Reputation: 109
I am trying to parse/flatten JSON data using PySpark DataFrame API. The challenge is, I need to extract one data element ('Id') from the actual Key/Attribute, and also filter only the rows having 'statC' attribute. To begin with, I am trying to explode the JSON object, but getting an error. Is there a better way to extract such data?
JSON input file:
{
"changes": {
"1": [
{
"Name": "ABC-1",
"statC": {
"newValue": 10
},
"column": {
"notDone": true,
"newStatus": "10071"
}
}
],
"2": [
{
"Name": "ABC-2",
"added": true
}
],
"3": [
{
"Name": "ABC-3",
"column": {
"notDone": true,
"newStatus": "10071"
}
}
],
"4": [
{
"Name": "ABC-4",
"statC": {
"newValue": 40
}
}
],
"5": [
{
"Name": "ABC-5",
"statC": {
"newValue": 50
},
"column": {
"notDone": false,
"done": true,
"newStatus": "13685"
}
}
],
"6": [
{
"Name": "ABC-61",
"added": true
},
{
"Name": "ABC-62",
"statC": {
"oldValue": 60
}
}
],
"7": [
{
"Name": "ABC-70",
"added": true
},
{
"Name": "ABC-71",
"statC": {
"newValue": 70
}
}
{
"Name": "ABC-72",
"statC": {
"newValue": 75
}
}
]
},
"startTime": 1666188060000,
"endTime": 1667347140000,
"activatedTime": 1666188126953,
"now": 1667294686212
}
Desired output:
Id Name statC_NewValue
1 ABC-1 10
4 ABC-4 40
5 ABC-5 50
7 ABC-71 70
7 ABC-72 75
My PySpark code:
from pyspark.sql.functions import *
rawDF = spark.read.json([f"abfss://{pADLSContainer}@{pADLSGen2}.dfs.core.windows.net/{pADLSDirectory}/InputFile.json"], multiLine = "true")

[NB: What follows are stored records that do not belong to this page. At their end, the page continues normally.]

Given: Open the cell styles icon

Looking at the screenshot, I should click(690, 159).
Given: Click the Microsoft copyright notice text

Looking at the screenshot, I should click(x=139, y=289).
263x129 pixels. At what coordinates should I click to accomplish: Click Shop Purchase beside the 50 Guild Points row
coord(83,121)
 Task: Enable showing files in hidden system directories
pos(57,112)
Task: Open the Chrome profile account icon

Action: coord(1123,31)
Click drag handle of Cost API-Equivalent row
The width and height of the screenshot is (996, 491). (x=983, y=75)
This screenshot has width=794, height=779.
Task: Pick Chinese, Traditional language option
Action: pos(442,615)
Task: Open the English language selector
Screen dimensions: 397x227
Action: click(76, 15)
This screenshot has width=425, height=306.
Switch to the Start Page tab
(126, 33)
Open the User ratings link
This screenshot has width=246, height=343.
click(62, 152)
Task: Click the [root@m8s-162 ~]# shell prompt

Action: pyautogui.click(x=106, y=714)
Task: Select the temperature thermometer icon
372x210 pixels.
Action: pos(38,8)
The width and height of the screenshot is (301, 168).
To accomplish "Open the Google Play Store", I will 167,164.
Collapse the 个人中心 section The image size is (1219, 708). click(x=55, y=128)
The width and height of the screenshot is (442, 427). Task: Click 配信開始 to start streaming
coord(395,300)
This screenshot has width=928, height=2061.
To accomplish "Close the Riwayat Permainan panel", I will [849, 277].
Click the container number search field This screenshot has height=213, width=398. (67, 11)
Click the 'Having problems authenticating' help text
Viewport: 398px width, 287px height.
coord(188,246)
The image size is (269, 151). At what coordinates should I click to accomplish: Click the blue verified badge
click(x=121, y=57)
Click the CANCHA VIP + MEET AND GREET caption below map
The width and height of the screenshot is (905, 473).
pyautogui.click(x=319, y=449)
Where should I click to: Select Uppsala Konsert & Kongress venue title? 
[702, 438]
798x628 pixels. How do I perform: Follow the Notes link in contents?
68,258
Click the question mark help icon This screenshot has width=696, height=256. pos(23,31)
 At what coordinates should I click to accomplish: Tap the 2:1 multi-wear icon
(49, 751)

idDF = rawDF.select(explode("changes").alias("changes_json"))
Error:
AnalysisException: cannot resolve 'explode(
changes
)' due to data type mismatch: input to function explode should be array or map type, not struct.
Upvotes: 1
Views: 817
Reputation: 24488
There's quite much to it. First, you can create a list of columns 1
, 2
, 3
, etc., which satisfy your conditions, select them as columns, modify arrays, unpivot and expand into columns.
from pyspark.sql import functions as F
df_raw = spark.read.json(["file.json"], multiLine =True)
df = df_raw.select('changes.*')
df0 = df.select([F.col(c)[0].alias(c) for c in df.columns])
cols = [c for c in df0.columns
if 'statC' in df0.schema[c].dataType.names and
'newValue' in df0.schema[c].dataType['statC'].dataType.names
]
df = df.select(
[F.transform(c, lambda x: F.struct(
x.Name.alias('Name'),
x.statC.newValue.alias('statC_NewValue'))).alias(c)
for c in cols]
)
to_melt = [f"'{c}', `{c}`" for c in df.columns]
df = df.selectExpr(f"stack({len(to_melt)}, {','.join(to_melt)}) (Id, val)")
df = df.selectExpr("Id", "inline(val)")
df = df.filter('statC_NewValue is not null')
df.show()
# +---+------+--------------+
# | Id| Name|statC_NewValue|
# +---+------+--------------+
# | 1| ABC-1| 10|
# | 4| ABC-4| 40|
# | 5| ABC-5| 50|
# | 7|ABC-71| 70|
# | 7|ABC-72| 75|
# +---+------+--------------+
Upvotes: 2